Merci beaucoup à Fortunat Nadima, étudiant de notre bureau de Montréal, qui a écrit cet excellent article!

Qu'ont en commun un kleenex, un yo-yo et un thermos ?

Ce sont tous des objets dont l'appellation courante est un nom de marque devenu trop populaire. En droit des marques de commerce, comme dans la vie en général: Trop, c'est comme pas assez !

Tout organisme utilisant une marque pour distinguer ses produits ou services de ceux des autres investit temps et argent pour s'assurer que le public reconnaisse sa marque et, idéalement, l'apprécie. Or, cruelle ironie du sort, le public va parfois plus loin: il peut adopter la marque, puis se la réapproprier au point de ne plus l'associer à une source particulière de produits ou services. Ce niveau de popularité est à double tranchant: c'est le fun quand le public renforce la notoriété de votre marque, mais un peu moins quand les compétiteurs en profitent.

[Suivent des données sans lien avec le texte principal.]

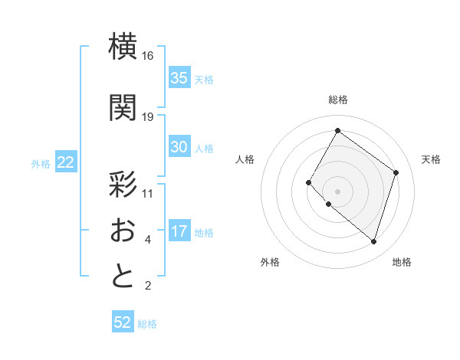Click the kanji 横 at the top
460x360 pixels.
tap(123, 46)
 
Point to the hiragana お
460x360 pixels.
tap(123, 230)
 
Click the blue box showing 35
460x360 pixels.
tap(179, 78)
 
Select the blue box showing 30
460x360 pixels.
tap(179, 147)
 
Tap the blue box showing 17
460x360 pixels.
tap(179, 232)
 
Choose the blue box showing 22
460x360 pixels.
tap(66, 162)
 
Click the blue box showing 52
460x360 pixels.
tap(123, 322)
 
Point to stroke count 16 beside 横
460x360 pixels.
tap(148, 56)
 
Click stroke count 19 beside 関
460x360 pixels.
tap(148, 116)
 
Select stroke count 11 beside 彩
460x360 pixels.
tap(148, 193)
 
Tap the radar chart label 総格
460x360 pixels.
tap(337, 100)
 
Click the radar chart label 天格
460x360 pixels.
tap(431, 159)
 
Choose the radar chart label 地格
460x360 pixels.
tap(402, 262)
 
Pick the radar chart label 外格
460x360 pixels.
tap(270, 262)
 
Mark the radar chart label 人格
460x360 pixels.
tap(245, 159)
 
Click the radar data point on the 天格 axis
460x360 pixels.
tap(396, 172)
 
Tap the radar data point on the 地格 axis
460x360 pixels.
tap(373, 241)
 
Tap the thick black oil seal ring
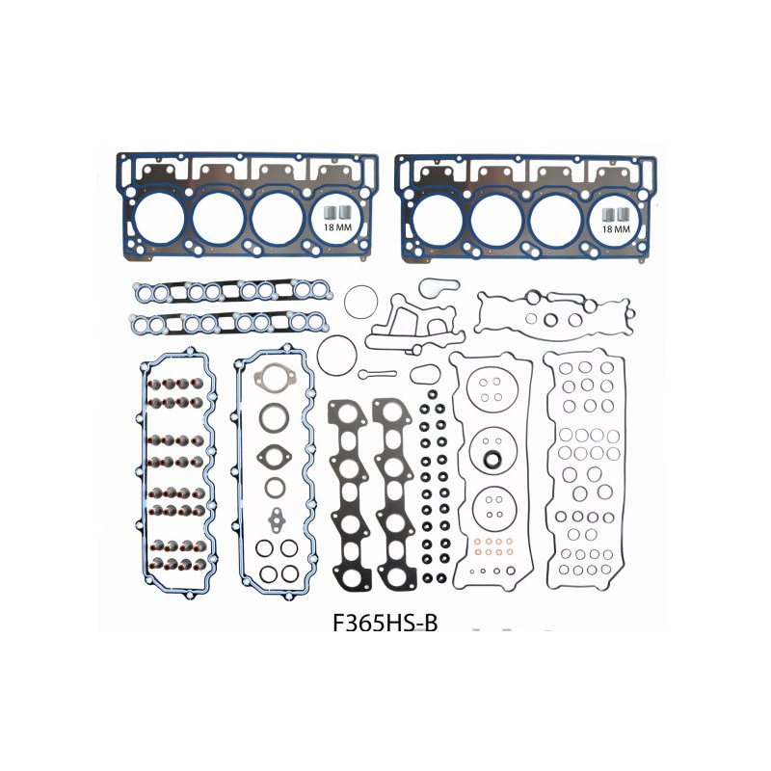[x=492, y=457]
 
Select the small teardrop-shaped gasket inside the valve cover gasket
[x=274, y=517]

Ce phénomène d'extinction de marques qui perdent leur caractère distinctif avec le temps est souvent décrit par le terme « généricide » (suggérant littéralement la mort d'une marque devenue générique).

Les cas de généricides sont nombreux. Deux récentes affaires américaines, dont l'une est toujours pendante, rappellent l'importance de surveiller les utilisations non autorisées des marques de commerce par le public et les compétiteurs.

Je google, tu googles, nous googlons

Si quelqu'un vous demande de « googler » une information, est-ce que vous en déduisez que vous devrez nécessairement utiliser le moteur de recherche Google ? Non, diraient certains. Qu'importe, car la Cour d'appel des États-Unis pour le neuvième circuit (qui entend notamment à San Francisco les cas provenant des districts de la Californie, de l'Arizona, du Nevada et d'Hawaï) a décidé que, malgré cela, « google » n'est toujours pas devenu un terme générique.

L'affaire Elliott v. Google se lit presque comme une histoire de vengeance. En hiver 2012, Google a soumis une plainte auprès du National Arbitration Forum (NAF) contre Chris Gillespie concernant du « cybersquatting ». Ce dernier avait acquis 763 noms de domaines incluant le mot « google » jumelé à un autre nom (ex. googledonaldtrump.com, googledisney.com, etc.) – des noms de domaines que Google jugeait confusément similaires à la marque GOOGLE. Le 12 mai 2012, le NAF a donné raison à Google et ordonné que lui soient transférés les noms de domaines. Chris Gillespie et David Elliott, ont alors intenté une action en justice afin de faire annuler la marque de commerce GOOGLE. À leur avis, le mot « google » est devenu générique puisque, depuis quelque temps, il réfère principalement à l'acte de chercher une information sur Internet à l'aide d'un moteur de recherche quelconque.

Les juges de divers paliers de tribunaux en Arizona n'en étaient pas convaincus. Ceux de la Cour d'appel non plus. Dans la décision rendue le 17 mai dernier, ils rappellent qu'une marque de commerce ne devient générique que lorsque les consommateurs la comprennent principalement comme décrivant un type de produit ou service particulier, sans égard à sa source. Le mot « google », selon les juges, est toujours principalement compris comme une marque identifiant spécifiquement le moteur de recherche Google. Et ce, même si le public ou certains médias emploient parfois le verbe « googler » de façon générique et indiscriminée. Selon la Cour, cela ne prouve aucunement l'état de conscience des consommateurs. La Cour a aussi invoqué le fait que le mot « google » n'a pas pénétré le langage courant au point où d'autres compétiteurs ressentent le besoin d'appeler leurs moteurs de recherche des « googles » (ex. Bing, Yahoo!).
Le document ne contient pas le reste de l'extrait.